= Data =

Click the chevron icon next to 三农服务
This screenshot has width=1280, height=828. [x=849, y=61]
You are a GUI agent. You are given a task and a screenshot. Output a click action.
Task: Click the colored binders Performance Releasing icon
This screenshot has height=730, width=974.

---

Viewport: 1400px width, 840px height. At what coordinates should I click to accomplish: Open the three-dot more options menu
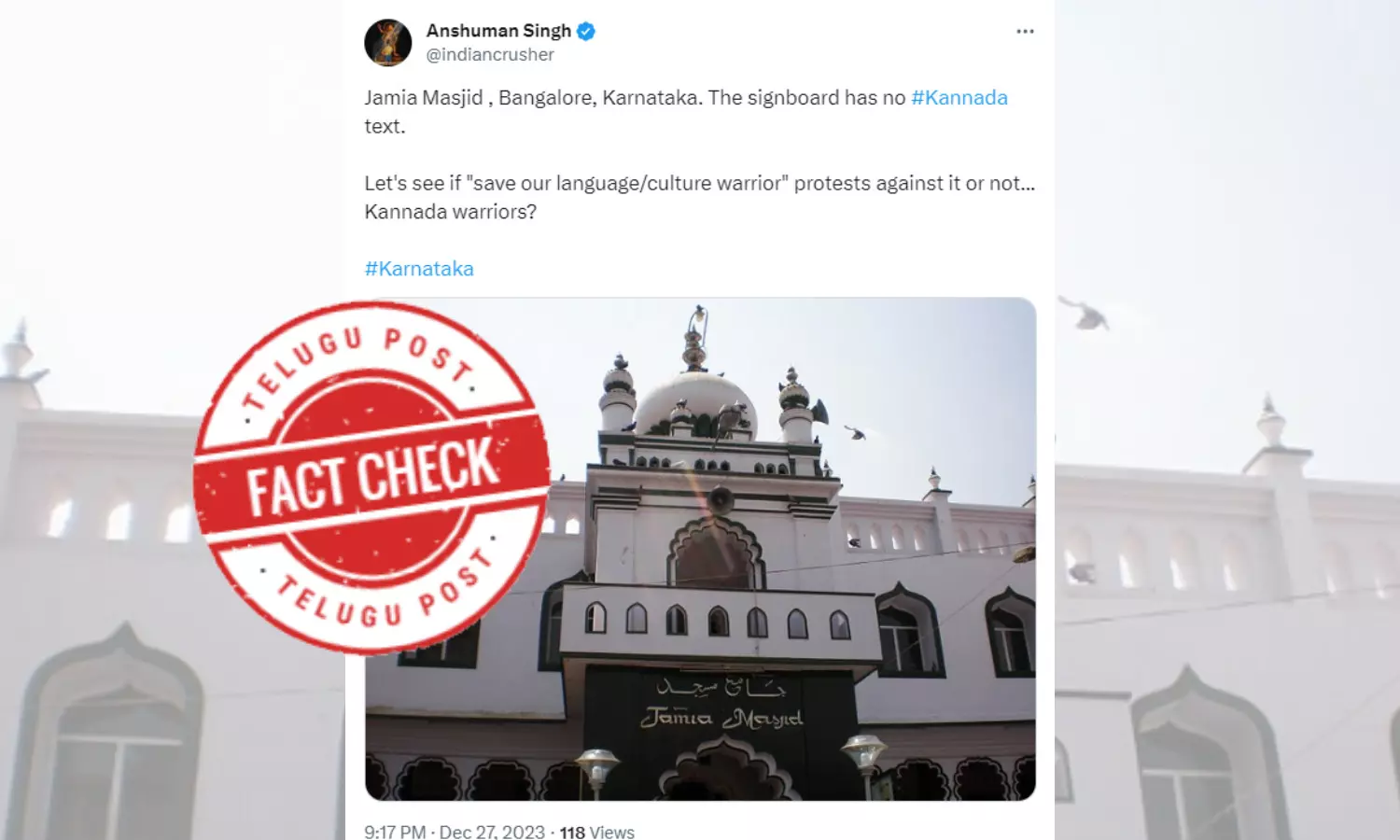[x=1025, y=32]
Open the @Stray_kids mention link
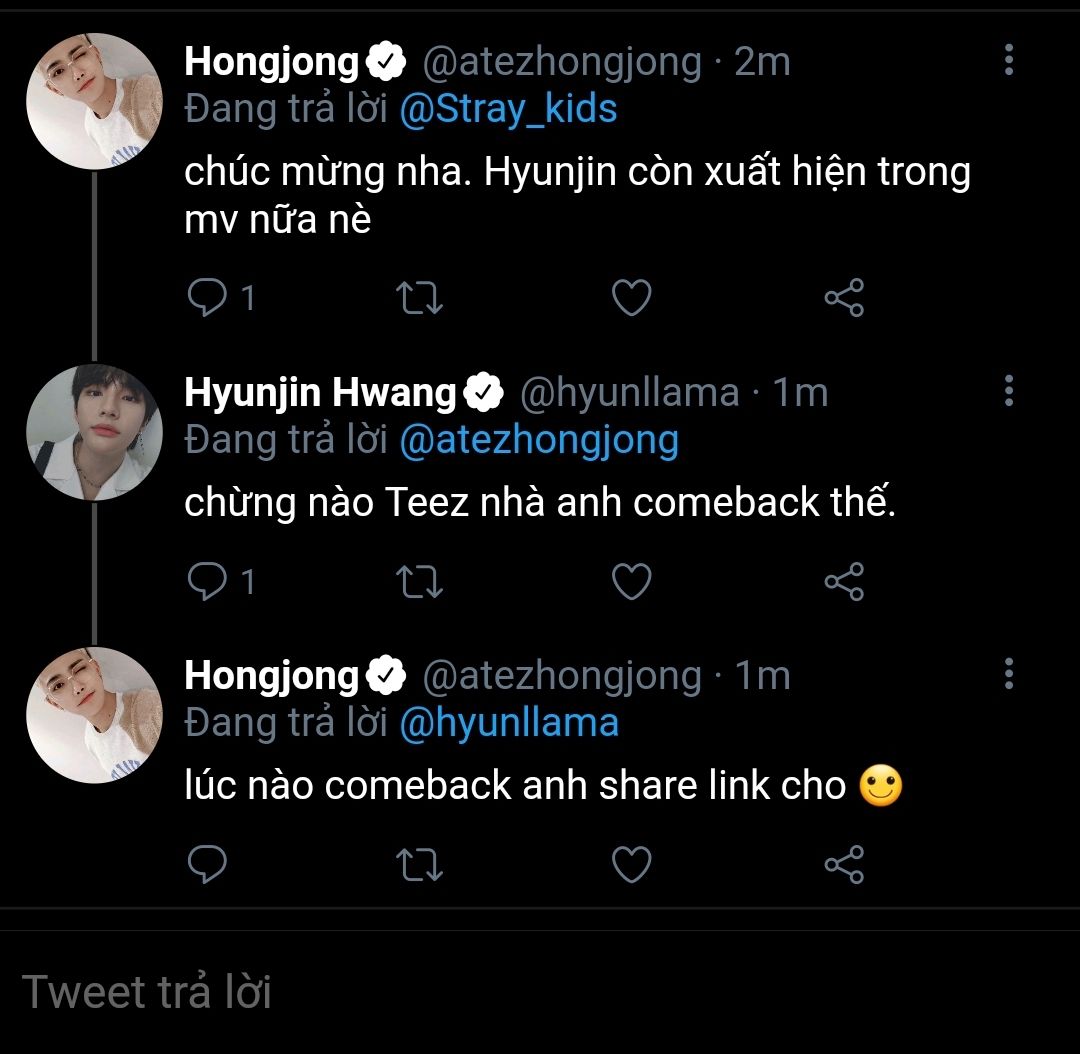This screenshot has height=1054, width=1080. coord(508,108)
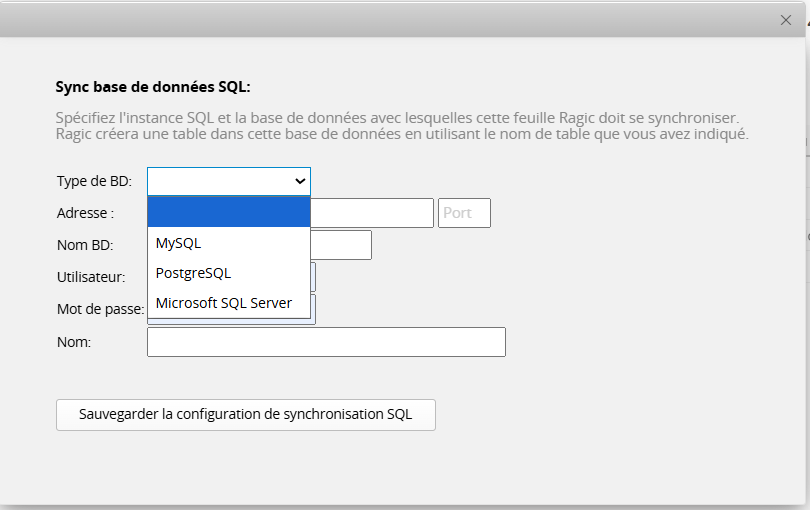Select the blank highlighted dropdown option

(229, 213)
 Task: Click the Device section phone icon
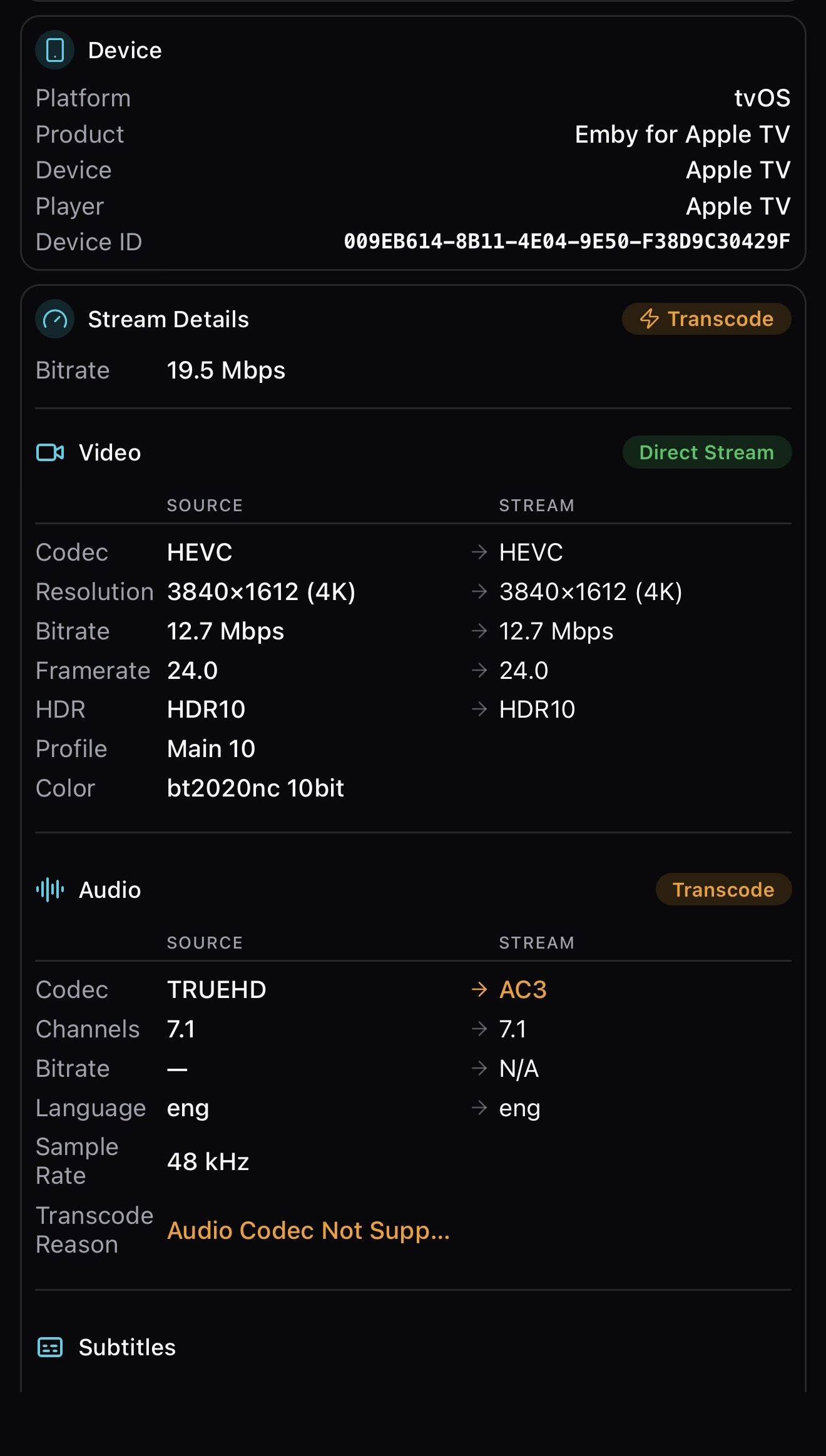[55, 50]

...

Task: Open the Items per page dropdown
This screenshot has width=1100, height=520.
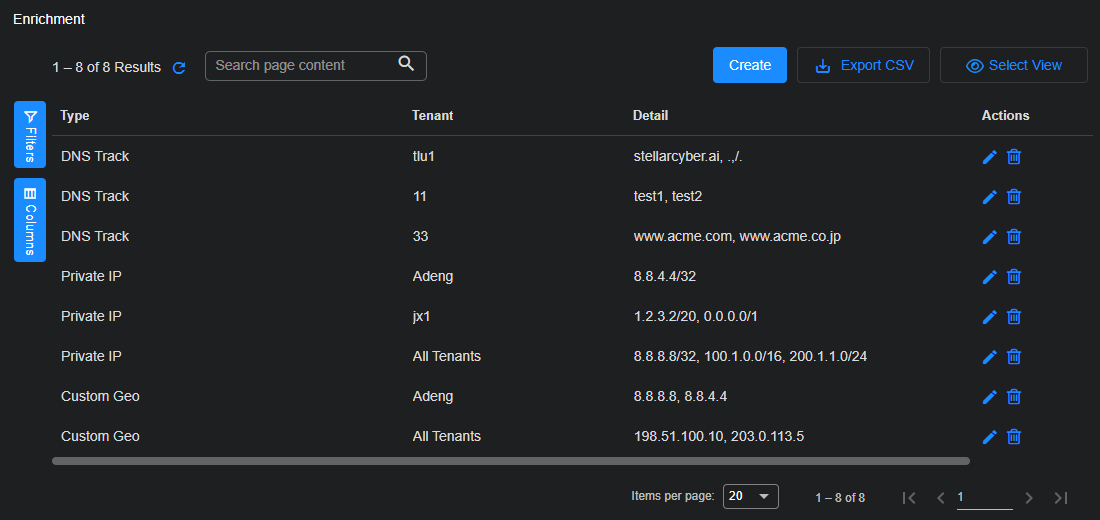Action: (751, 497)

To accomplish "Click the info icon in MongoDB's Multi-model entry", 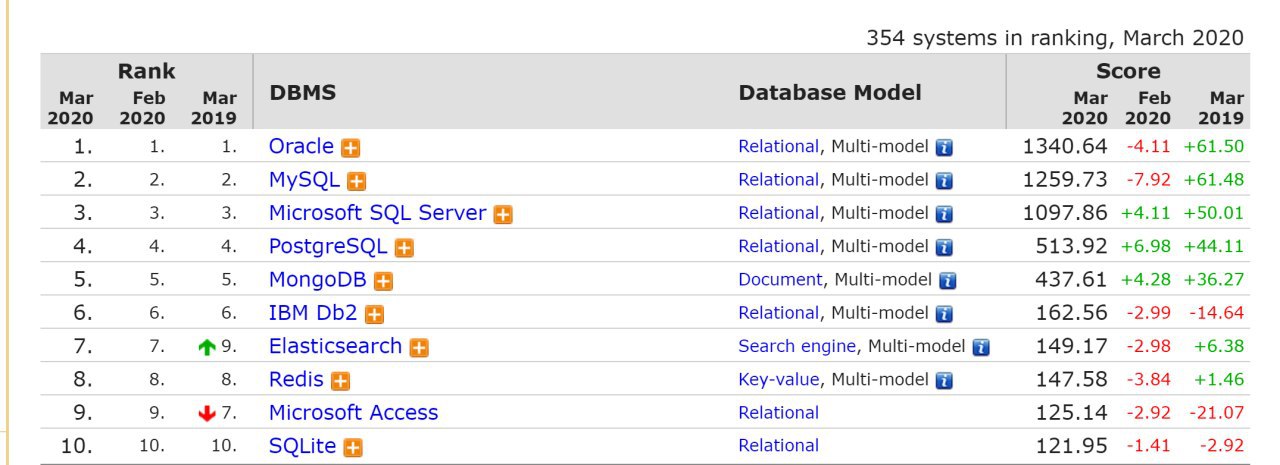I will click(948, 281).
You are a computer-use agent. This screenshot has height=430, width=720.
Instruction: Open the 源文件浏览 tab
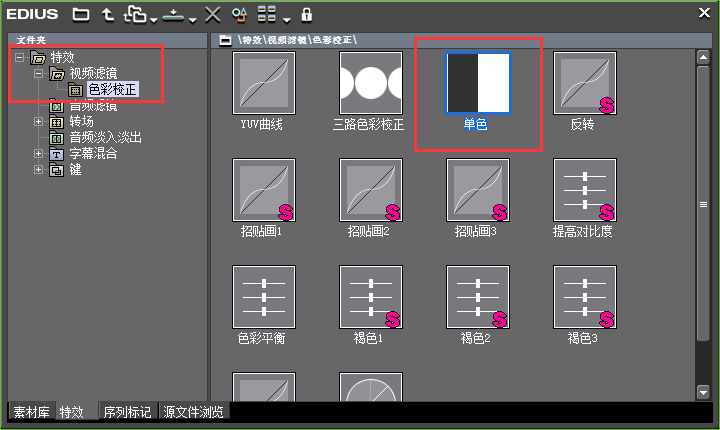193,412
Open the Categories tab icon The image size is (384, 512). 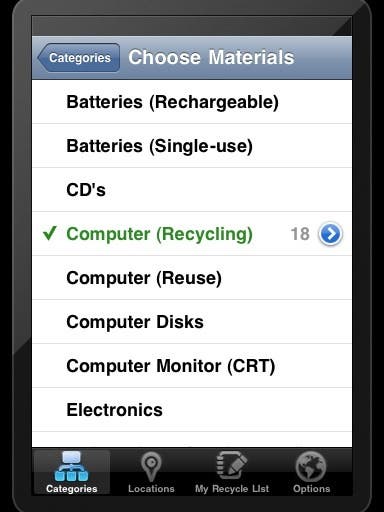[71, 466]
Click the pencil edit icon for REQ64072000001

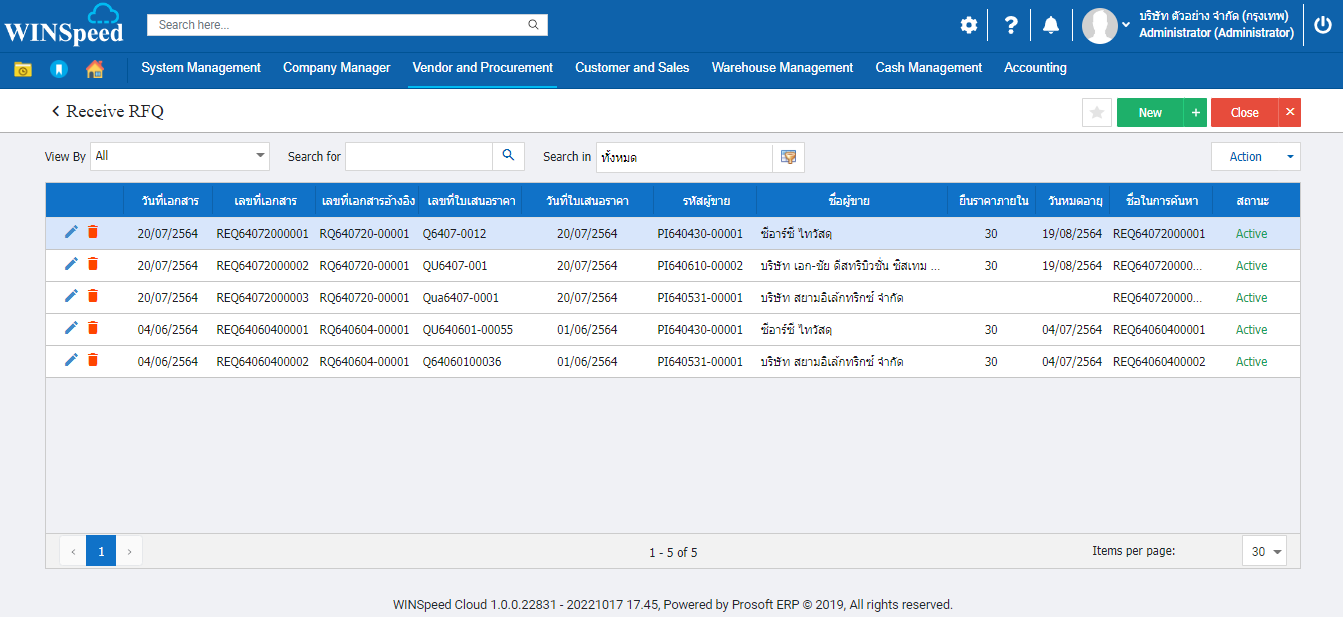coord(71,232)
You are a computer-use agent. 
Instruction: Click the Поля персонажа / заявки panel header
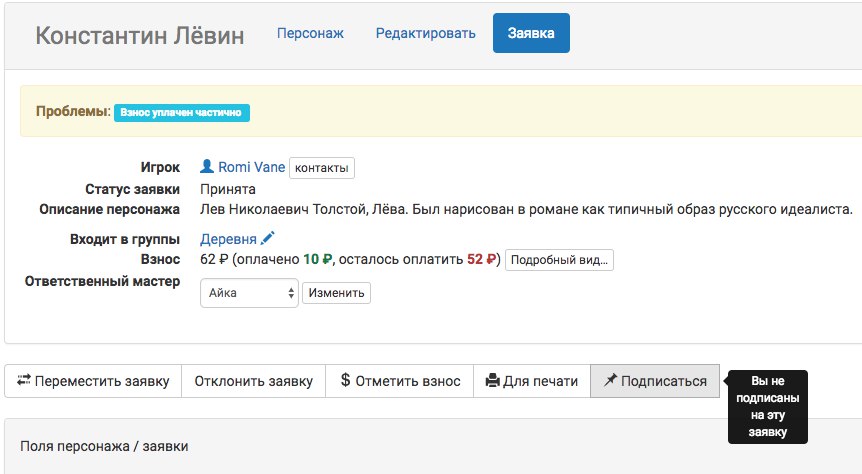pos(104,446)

= Problem statement =
The reply should hold only the lines of the listing above starting at the line containing "Click the chevron icon next to 三农服务" and ending at the line containing "Task: Click the colored", exactly as written.

= Finished task =
Click the chevron icon next to 三农服务
This screenshot has width=1280, height=828. [x=849, y=61]
You are a GUI agent. You are given a task and a screenshot. Output a click action.
Task: Click the colored binders Performance Releasing icon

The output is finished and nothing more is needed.